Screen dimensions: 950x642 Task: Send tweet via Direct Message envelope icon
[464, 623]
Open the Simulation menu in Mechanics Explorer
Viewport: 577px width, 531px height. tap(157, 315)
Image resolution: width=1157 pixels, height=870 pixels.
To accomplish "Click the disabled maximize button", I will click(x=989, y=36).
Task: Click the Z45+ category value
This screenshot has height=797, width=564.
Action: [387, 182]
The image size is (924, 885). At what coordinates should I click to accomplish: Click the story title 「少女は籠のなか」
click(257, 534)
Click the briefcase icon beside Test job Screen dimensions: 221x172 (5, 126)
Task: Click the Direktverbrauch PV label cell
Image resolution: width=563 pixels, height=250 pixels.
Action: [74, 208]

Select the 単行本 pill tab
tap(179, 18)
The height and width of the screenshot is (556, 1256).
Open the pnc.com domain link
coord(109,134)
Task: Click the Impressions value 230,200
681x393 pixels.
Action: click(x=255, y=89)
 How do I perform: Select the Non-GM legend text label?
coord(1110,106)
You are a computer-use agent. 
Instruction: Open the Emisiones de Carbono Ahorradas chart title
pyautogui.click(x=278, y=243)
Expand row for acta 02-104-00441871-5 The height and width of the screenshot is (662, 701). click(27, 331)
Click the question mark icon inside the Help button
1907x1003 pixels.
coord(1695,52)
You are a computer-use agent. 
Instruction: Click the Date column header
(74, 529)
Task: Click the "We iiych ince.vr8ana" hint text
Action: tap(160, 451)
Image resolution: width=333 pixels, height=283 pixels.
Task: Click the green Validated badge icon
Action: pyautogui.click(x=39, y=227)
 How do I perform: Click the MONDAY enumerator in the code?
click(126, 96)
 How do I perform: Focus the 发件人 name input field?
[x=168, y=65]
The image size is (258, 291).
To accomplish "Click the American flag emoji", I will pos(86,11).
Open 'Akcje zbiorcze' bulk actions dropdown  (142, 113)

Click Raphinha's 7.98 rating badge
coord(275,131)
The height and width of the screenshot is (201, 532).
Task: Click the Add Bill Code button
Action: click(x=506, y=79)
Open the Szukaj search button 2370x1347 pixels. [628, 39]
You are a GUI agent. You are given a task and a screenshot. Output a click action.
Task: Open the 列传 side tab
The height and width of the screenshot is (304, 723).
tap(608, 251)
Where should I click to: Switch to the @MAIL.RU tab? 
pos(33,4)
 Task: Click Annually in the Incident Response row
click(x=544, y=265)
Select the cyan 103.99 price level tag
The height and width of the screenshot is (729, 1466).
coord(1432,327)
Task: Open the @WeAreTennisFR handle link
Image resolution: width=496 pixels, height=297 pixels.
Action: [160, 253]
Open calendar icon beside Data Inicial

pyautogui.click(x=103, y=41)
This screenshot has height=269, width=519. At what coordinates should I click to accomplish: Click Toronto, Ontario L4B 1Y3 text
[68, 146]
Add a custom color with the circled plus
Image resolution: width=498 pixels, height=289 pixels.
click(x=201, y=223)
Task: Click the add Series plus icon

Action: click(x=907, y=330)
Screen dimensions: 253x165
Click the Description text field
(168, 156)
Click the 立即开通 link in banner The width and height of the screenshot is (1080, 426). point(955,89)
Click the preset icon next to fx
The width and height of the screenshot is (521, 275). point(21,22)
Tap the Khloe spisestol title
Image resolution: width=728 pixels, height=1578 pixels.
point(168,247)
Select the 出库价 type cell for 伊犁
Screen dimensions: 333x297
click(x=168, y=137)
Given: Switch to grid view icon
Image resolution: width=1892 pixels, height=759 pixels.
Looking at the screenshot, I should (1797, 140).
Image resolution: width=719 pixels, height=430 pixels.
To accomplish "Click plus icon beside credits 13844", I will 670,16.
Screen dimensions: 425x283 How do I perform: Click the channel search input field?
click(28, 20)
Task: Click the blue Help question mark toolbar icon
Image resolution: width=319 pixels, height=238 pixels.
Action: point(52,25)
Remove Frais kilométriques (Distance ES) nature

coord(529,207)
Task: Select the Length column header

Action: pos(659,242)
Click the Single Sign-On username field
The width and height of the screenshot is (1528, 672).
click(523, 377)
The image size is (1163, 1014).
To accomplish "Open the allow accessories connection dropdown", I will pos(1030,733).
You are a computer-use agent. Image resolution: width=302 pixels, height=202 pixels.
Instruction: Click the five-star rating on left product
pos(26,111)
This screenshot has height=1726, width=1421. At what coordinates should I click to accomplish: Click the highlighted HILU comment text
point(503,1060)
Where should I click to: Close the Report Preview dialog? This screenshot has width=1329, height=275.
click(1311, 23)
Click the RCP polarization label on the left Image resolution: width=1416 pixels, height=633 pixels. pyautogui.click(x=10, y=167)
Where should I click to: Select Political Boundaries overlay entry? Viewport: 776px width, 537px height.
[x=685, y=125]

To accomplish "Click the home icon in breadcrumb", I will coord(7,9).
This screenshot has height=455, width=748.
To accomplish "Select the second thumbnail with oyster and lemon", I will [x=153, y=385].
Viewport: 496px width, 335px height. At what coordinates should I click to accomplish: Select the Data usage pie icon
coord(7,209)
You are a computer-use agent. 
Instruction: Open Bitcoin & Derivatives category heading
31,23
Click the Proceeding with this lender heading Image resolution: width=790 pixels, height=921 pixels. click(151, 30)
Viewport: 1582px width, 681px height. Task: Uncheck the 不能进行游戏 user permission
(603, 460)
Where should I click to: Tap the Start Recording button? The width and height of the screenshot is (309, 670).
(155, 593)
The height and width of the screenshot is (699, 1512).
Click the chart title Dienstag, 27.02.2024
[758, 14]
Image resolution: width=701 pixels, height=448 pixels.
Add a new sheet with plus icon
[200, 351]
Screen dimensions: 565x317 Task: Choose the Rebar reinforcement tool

_____

### Task item:
Take every line of the material that contains the word "will", and copy it.

### Your response:
To accomplish "Click the disabled maximize button", I will click(x=989, y=36).
To accomplish "Click the American flag emoji", I will pos(86,11).
To accomplish "Click plus icon beside credits 13844", I will 670,16.
To accomplish "Open the allow accessories connection dropdown", I will pos(1030,733).
To accomplish "Click the home icon in breadcrumb", I will coord(7,9).
To accomplish "Select the second thumbnail with oyster and lemon", I will [x=153, y=385].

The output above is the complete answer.